## SUPPLIED PASSAGE
_____

It all may sound over scrutinising, but I just used to analyse
performance magic and see how edges may be polished. Not
a requirement for the patch
> I set my read size to an arbitrarilly big size (20KB) just to be sure
> that I should, most of the time, never end up with partial reads and
> perform more syscalls that I could get away with big enough buffer
> size.
>
> TBH, I didn't pay that much attention to this detail. out of my head, I
> would say that the average size is all over the place. It can go from
> 150 Bytes up to 15KB but I would think that the average must be between
> 1-2 MTU (around 2500 bytes).
>
> That being said, the average read size must spread equally to the
> packets going to the regular path vs those of take the new shortcut, so
> I believe that the conclusion should still hold despite not having
> considered this aspect in the test.
>>
>> Because in theory can be that during a somewhat small delay for
>> punting to io-wq, more data had arrived and so async completion
>> pulls more data that takes more time. In that case the time
>> difference should also account the difference in amount of
>> data that it reads.
>
> Good point. This did not even occur to me to consider this aspect but
> how many more packets would the network stack had the time to receive
> in an extra 16uSec period? (I am not on one of those crazy Fiber optic
> 200Gbps Mellanox card....) 1,2,3,4? We aren't talking multiple extra
> MBs to copy here...
Say 1-2. Need to check, but I think while processing them and
copying to the userspace there might arrive another one, and so
you have full 20KB instead of 4KB that would have been copied
inline. Plus io-wq overhead, 16us wouldn't be unreasonable then.
But that's "what if" thinking.
>>
>> 3) Curious, why read but not recv as you're working with sockets
>
> I have learn network programming with the classic Stevens book. As far
> as I remember from what I have learned in the book, it is that the only
> benefit of recv() over read() is if you need to specify one of the
> funky flags that recv() allow you to provide to it, read() doesn't give
> access to that functionality.
>
> If there is a performance benefit to use recv() over read() for tcp
> fds, that is something I am not aware of and if you confirm me that it
> is the case, that would be very easy for me to change my read calls for
> recv() ones...
>
> Now that you ask the question, maybe read() is implemented with recv()
All sinks into the common code rather early
> but AFAIK, the native network functions are sendmsg and recvmsg so
> neither read() or recv() would have an edge over the other in that
> department, AFAIK...
For io_uring part, e.g. recv is slimmer than recvmsg, doesn't
need to copy extra.
Read can be more expensive on the io_uring side because it
may copy/alloc extra stuff. Plus additional logic on the
io_read() part for generality.
But don't expect it to be much of a difference, but never
tested.

_____

## PROVIDED DATA
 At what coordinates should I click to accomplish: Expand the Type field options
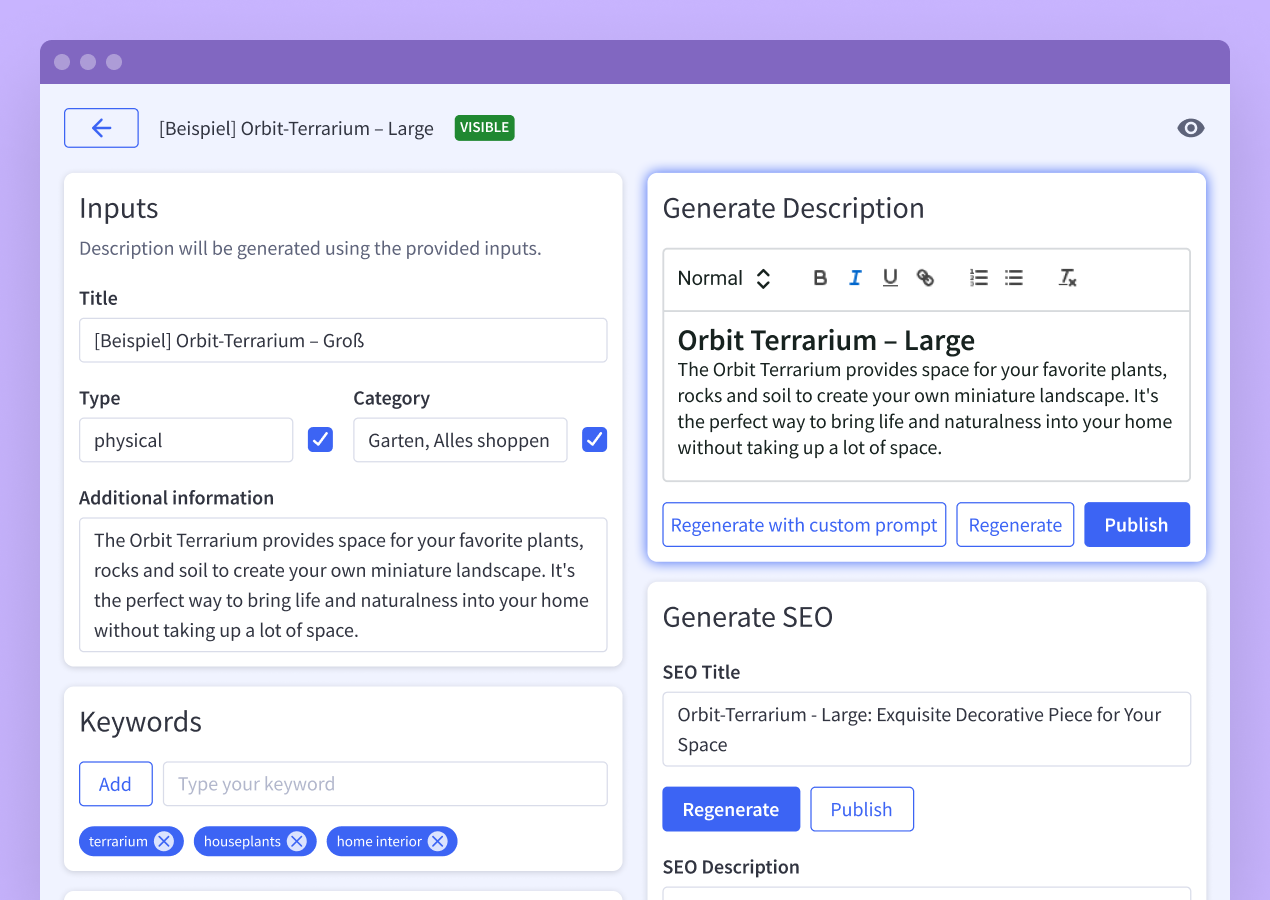(186, 440)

_____

## EXERCISE DETAILS
Repeat word for word the portion of the io_uring discussion starting with "Say 1-2. Need" and going on through "to that functionality.". The data come from a source unrelated to the io_uring discussion.

## FULL RESPONSE
Say 1-2. Need to check, but I think while processing them and
copying to the userspace there might arrive another one, and so
you have full 20KB instead of 4KB that would have been copied
inline. Plus io-wq overhead, 16us wouldn't be unreasonable then.
But that's "what if" thinking.
>>
>> 3) Curious, why read but not recv as you're working with sockets
>
> I have learn network programming with the classic Stevens book. As far
> as I remember from what I have learned in the book, it is that the only
> benefit of recv() over read() is if you need to specify one of the
> funky flags that recv() allow you to provide to it, read() doesn't give
> access to that functionality.